Trump Administration Must Restore AmeriCorps Grants, Members (1)

June 5, 2025, 3:16 PM UTCUpdated: June 5, 2025, 5:11 PM UTC

A coalition of state attorneys general succeeded in their bid to halt the Trump administration from effectively dismantling AmeriCorps, a federal judge ruled Thursday.

AmeriCorps likely violated the Administrative Procedure Act when it failed to provide notice and solicit public comment “before making significant changes to service delivery,” Judge Deborah L. Boardman of the US District Court for the District of Maryland said in an order partially granting the states’ request for a preliminary injunction. Boardman’s order requires the agency to restore grants terminated on April 25, and blocks the removal from service of members of the National Civilian Community Corps, a nationwide residential program for young adults on short-term volunteer projects.

Maine, Kentucky, New Mexico, 21 other states, and Washington, D.C., sued the agency in April, alleging the termination of $400 million in grants and 85% reduction in the workforce effectively halted AmeriCorps’ ability to operate volunteer service programs. The states collectively operate thousands of AmeriCorps programs related to public health, veterans, and conservation efforts.

The suit is one of several brought by state and local governments over the Trump administration’s sprawling cuts to federal agencies and grants impacting migrant services, research initiatives, efforts to curb homelessness, and other locally-administrated programs.

The states have standing to sue over the decisions to close more than 1,000 AmeriCorps programs and terminate more than 750 members from the NCCC program, since the loss of those resources have and will cause the states to be injured, Boardman wrote in the opinion.

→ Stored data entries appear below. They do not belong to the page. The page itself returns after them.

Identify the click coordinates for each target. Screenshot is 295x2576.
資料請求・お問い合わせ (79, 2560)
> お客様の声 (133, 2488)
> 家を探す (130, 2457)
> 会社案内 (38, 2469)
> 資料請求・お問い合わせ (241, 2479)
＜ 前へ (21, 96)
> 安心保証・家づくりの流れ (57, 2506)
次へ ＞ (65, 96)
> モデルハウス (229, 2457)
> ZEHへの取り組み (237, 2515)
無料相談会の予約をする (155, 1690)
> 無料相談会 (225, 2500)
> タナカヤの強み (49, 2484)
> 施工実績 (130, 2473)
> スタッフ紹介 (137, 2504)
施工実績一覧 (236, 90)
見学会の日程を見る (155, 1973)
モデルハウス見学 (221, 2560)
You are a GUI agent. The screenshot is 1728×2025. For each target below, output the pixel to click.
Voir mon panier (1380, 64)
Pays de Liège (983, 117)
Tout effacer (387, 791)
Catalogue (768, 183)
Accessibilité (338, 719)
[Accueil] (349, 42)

The cuts have caused AmeriCorps-funded programs “to cease or significantly curtail operations” as a result, constituting irreparable harm, the judge said.

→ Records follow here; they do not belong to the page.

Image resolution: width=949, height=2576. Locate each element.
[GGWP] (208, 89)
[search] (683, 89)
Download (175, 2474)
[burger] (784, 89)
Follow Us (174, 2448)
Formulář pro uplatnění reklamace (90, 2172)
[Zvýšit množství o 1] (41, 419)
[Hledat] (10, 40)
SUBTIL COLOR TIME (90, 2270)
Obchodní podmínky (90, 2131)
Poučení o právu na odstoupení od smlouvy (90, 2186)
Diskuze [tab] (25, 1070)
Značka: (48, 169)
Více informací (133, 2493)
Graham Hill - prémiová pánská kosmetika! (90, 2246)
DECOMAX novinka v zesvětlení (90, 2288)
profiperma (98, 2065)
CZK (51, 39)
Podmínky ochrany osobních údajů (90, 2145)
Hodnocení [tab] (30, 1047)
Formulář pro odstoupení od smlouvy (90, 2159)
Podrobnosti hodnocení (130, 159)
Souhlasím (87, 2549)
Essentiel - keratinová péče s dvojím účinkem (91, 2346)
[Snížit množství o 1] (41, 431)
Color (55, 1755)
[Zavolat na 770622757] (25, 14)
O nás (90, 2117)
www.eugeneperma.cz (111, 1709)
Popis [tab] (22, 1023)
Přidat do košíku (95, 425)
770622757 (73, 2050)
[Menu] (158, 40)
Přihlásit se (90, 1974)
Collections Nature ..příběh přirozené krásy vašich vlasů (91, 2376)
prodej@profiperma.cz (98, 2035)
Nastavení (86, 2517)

Congressional appropriations bills include a provision prohibiting AmeriCorps from making significant changes without public notice-and-comment rulemaking, which the administration failed to do here, Boardman said.

“The catalyst for the notice-and-comment requirement was to prevent AmeriCorps from pulling the rug out from under volunteer organizations and the communities they serve—exactly what occurred here,” Boardman wrote.

Boardman declined to restore the employment of AmeriCorps staff, because the states’ alleged injuries from this change are too speculative.

The case is State of Md. v. Corp. for Nat’l & Cmty. Serv., D. Md., No. 1:25-cv-01363, 6/5/25.

(Updates throughout with context and additional details from the opinion.)